Looking beyond the initial costs of investing in a fleet, how much will it cost to keep your cars road ready?
There is much more to the cost of a vehicle than the simple acquisition price or lease rate, and this is where some clever fleet management and spending a bit of time scrutinising the figures can pay dividends, because the cheapest cars to buy or lease may not be the ones that work out cheaper overall. A car that’s a little more expensive at the front end but much more efficient will incur reduced penalties in terms of benefit-in-kind tax for the driver, and National Insurance, fuel use and Vehicle Excise Duty for the company.
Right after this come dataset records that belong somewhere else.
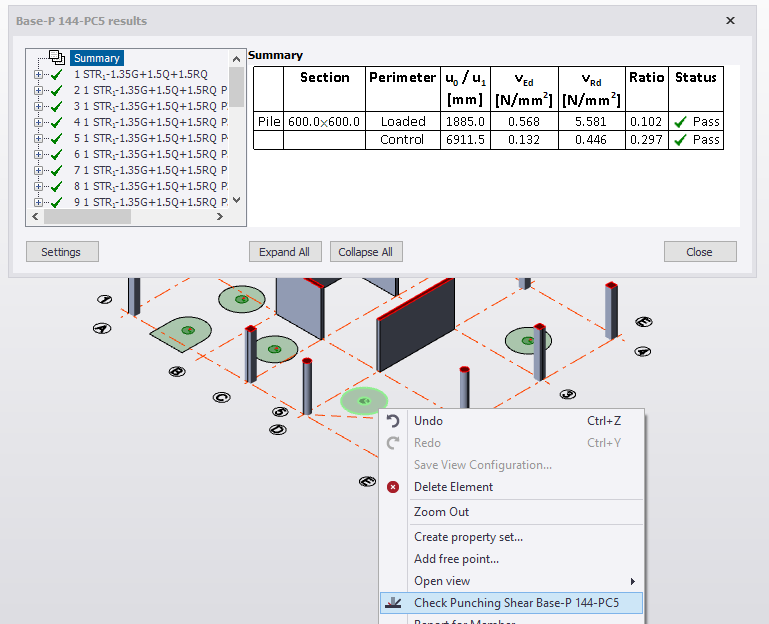Click the Undo arrow icon in context menu
Viewport: 769px width, 624px height.
[x=393, y=421]
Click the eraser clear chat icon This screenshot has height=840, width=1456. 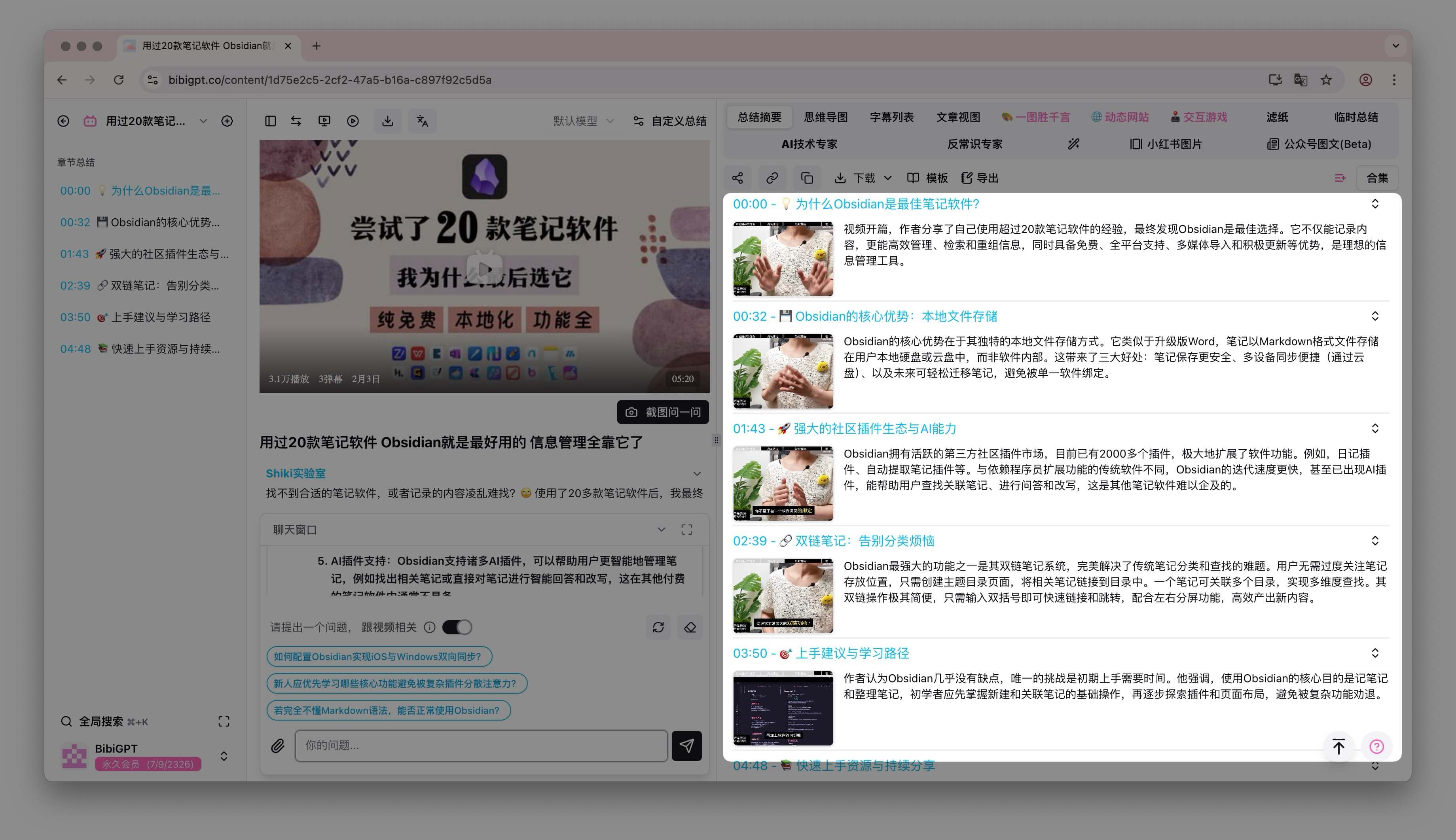[690, 627]
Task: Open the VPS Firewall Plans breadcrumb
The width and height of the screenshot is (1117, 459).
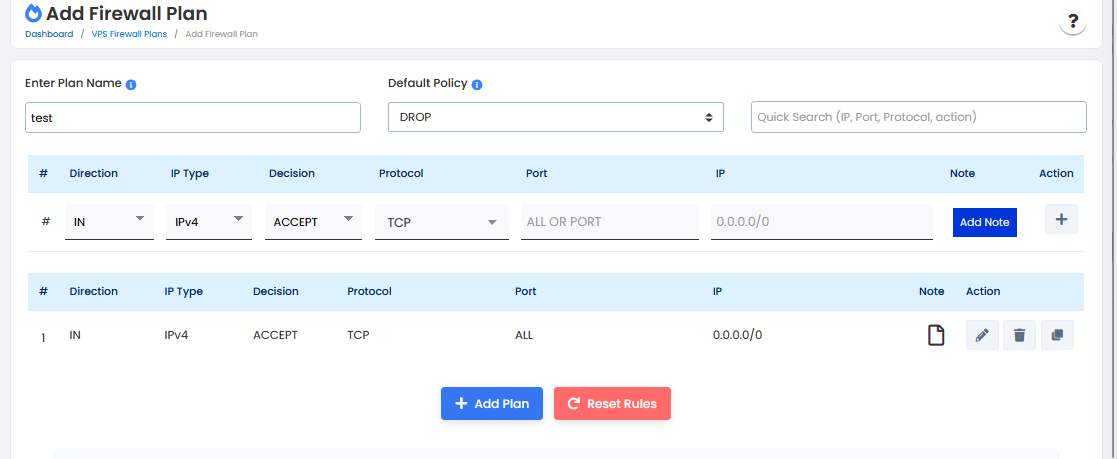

The basic rule that the most efficient model is best is a good place to start with running costs, although that has to be balanced against the initial purchase price to make sure the long-term benefits outweigh the short-term gain.
Costs that need to be factored in start with a vehicle’s residual value – the amount that will be retained when the car is sold on. Fuel, insurance and National Insurance are three areas that even the most basic of whole-life cost investigation needs to take into account. Other areas to consider, depending on how detailed an analysis is deemed necessary and worthwhile, include the cost of finance to buy the vehicle in the first place, service, maintenance and repair costs.
Choice of fuel was previously a
foregone conclusion, because diesel
is the most CO2 efficient option and
the tax regime rewards CO2
efficiency, so the company car
market has gradually migrated
across to the black pump.
But, like many things in the fleet industry, that viewpoint is now shifting thanks to a combination of considerations. Firstly, automotive manufacturers have ploughed a lot of investment into a new breed of low-capacity turbocharged engines, so units offer the fuel economy of a smaller engine with the power of a larger one.
This, combined with the seemingly settled differential of at least 8p per litre cheaper for unleaded means that for lower mileage drivers, petrol rather than diesel is usually the intelligent choice.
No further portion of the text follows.